Copy the lines below exactly. No picture goes into the copy.

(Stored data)
========================================================================
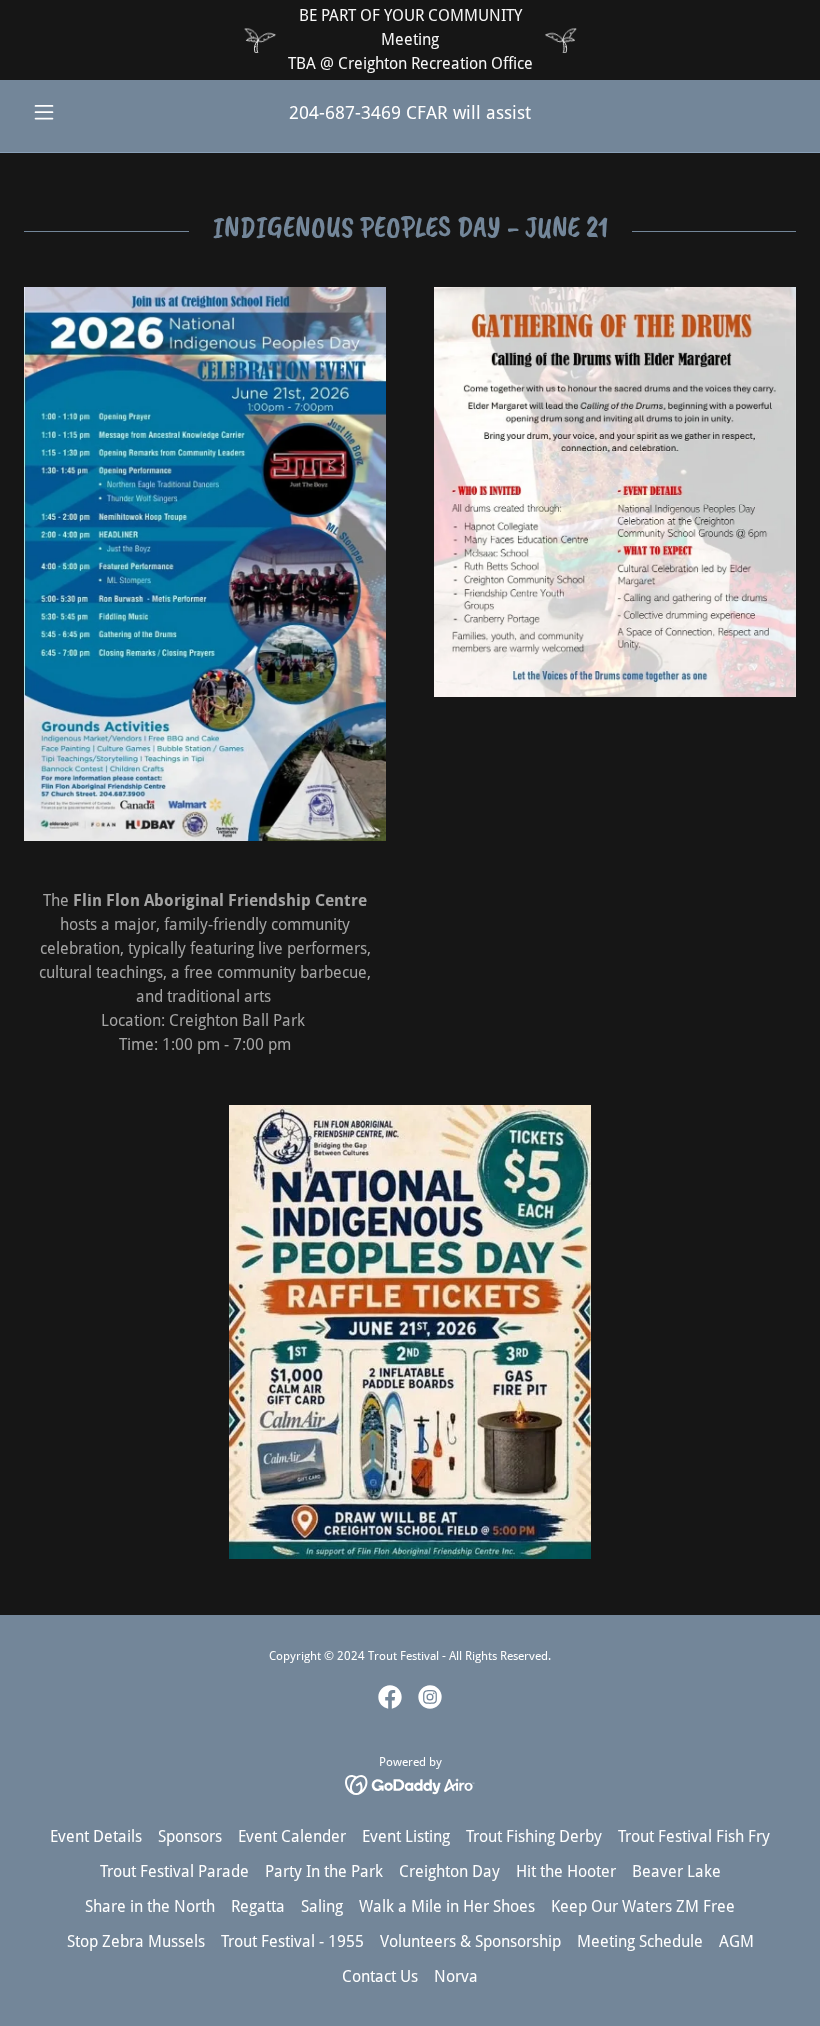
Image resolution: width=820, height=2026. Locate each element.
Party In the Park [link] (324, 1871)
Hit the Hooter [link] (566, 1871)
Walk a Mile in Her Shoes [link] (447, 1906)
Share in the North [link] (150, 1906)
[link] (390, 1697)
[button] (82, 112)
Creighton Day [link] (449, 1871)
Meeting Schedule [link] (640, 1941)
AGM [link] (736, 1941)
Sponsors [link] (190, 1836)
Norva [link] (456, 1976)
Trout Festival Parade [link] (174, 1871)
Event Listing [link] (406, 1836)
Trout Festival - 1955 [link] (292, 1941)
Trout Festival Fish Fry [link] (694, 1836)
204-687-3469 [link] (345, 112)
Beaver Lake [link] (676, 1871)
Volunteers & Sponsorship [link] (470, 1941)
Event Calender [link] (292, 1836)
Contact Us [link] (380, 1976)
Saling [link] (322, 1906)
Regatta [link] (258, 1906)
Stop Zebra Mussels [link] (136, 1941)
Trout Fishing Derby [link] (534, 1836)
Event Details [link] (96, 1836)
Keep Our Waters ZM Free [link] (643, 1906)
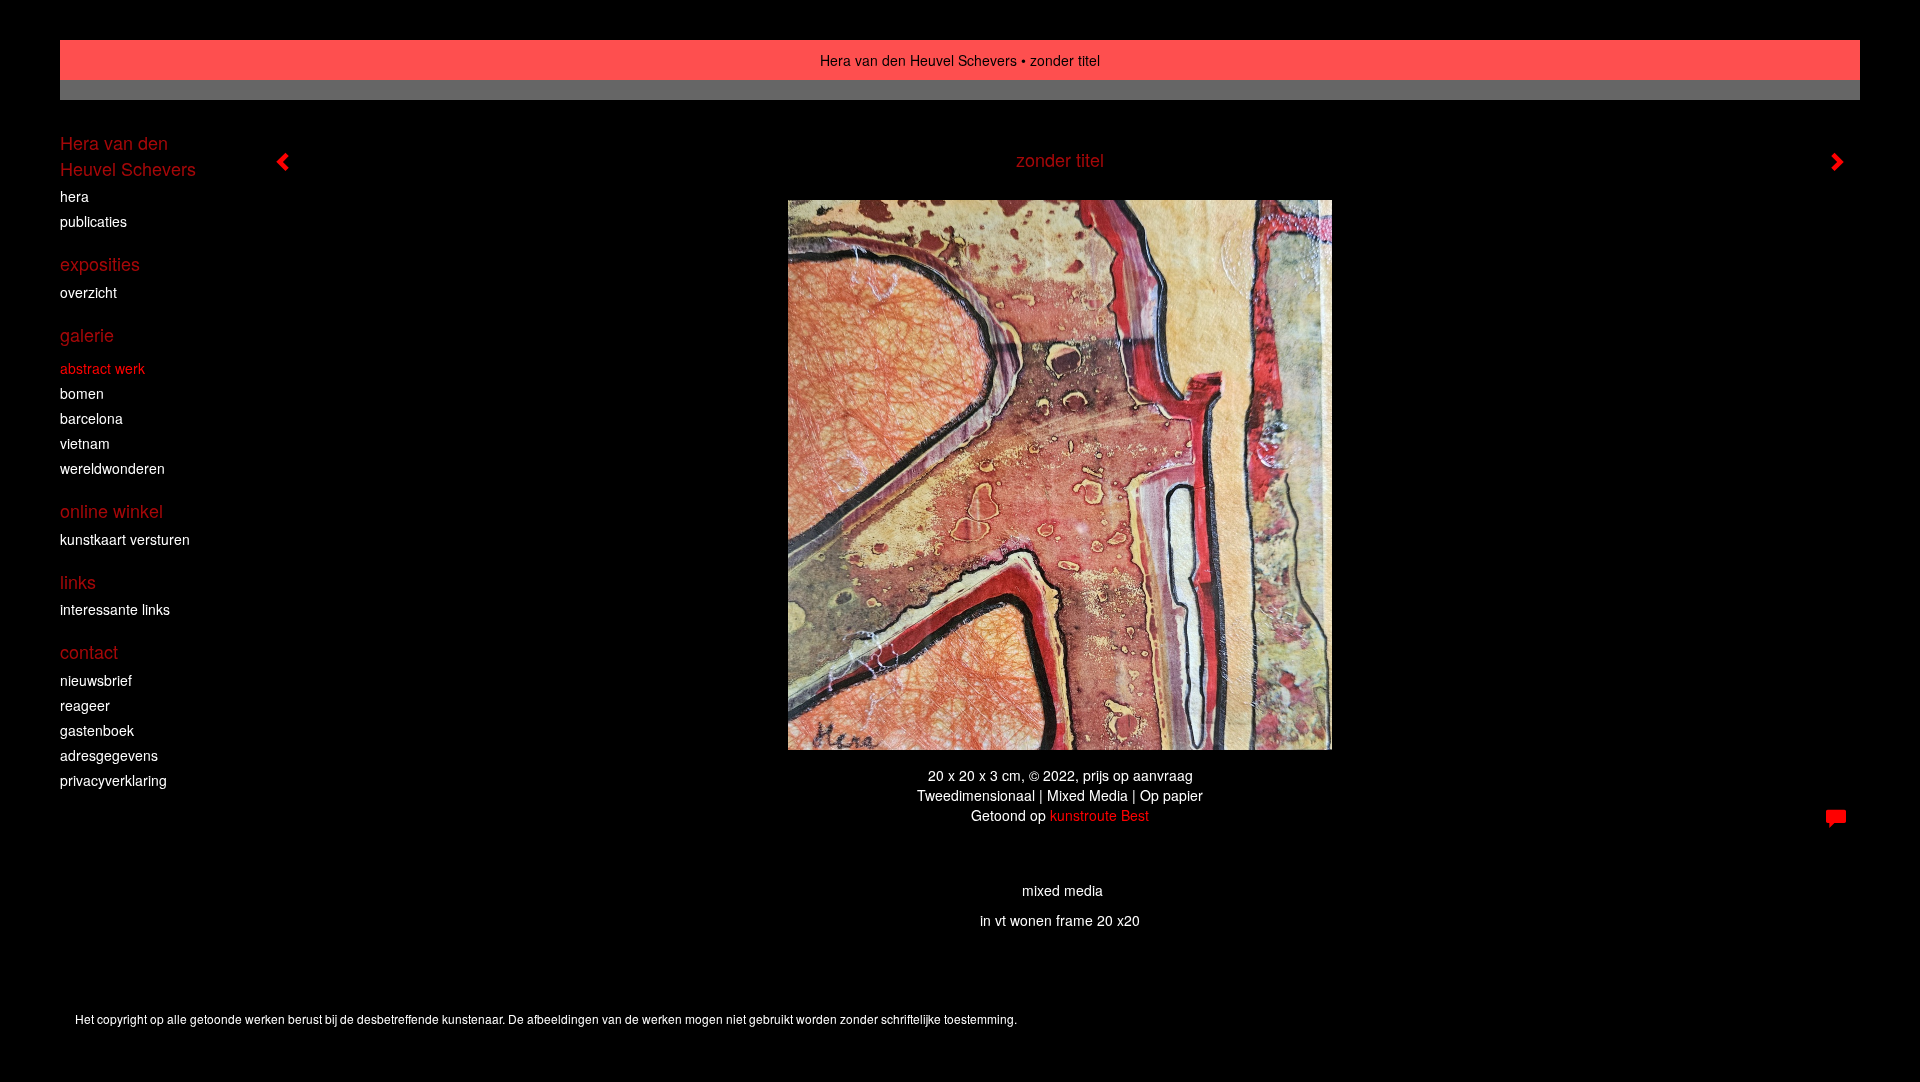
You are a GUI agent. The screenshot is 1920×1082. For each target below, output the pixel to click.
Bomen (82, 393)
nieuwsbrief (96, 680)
========================================================================
### Response area
Image resolution: width=820, height=2026. Locate each element.
Party In the Park [link] (324, 1871)
Hit the Hooter [link] (566, 1871)
Walk a Mile in Her Shoes [link] (447, 1906)
Share in the North [link] (150, 1906)
[link] (390, 1697)
[button] (82, 112)
Creighton Day [link] (449, 1871)
Meeting Schedule [link] (640, 1941)
AGM [link] (736, 1941)
Sponsors [link] (190, 1836)
Norva [link] (456, 1976)
Trout Festival Parade [link] (174, 1871)
Event Listing [link] (406, 1836)
Trout Festival - 1955 [link] (292, 1941)
Trout Festival Fish Fry [link] (694, 1836)
204-687-3469 [link] (345, 112)
Beaver Lake [link] (676, 1871)
Volunteers & Sponsorship [link] (470, 1941)
Event Calender [link] (292, 1836)
Contact Us [link] (380, 1976)
Saling [link] (322, 1906)
Regatta [link] (258, 1906)
Stop Zebra Mussels [link] (136, 1941)
Trout Fishing Derby [link] (534, 1836)
Event Details [link] (96, 1836)
Keep Our Waters ZM Free [link] (643, 1906)
You are a GUI agent. The screenshot is 1920×1082. For each target below, output the pixel to click.
Bomen (82, 393)
nieuwsbrief (96, 680)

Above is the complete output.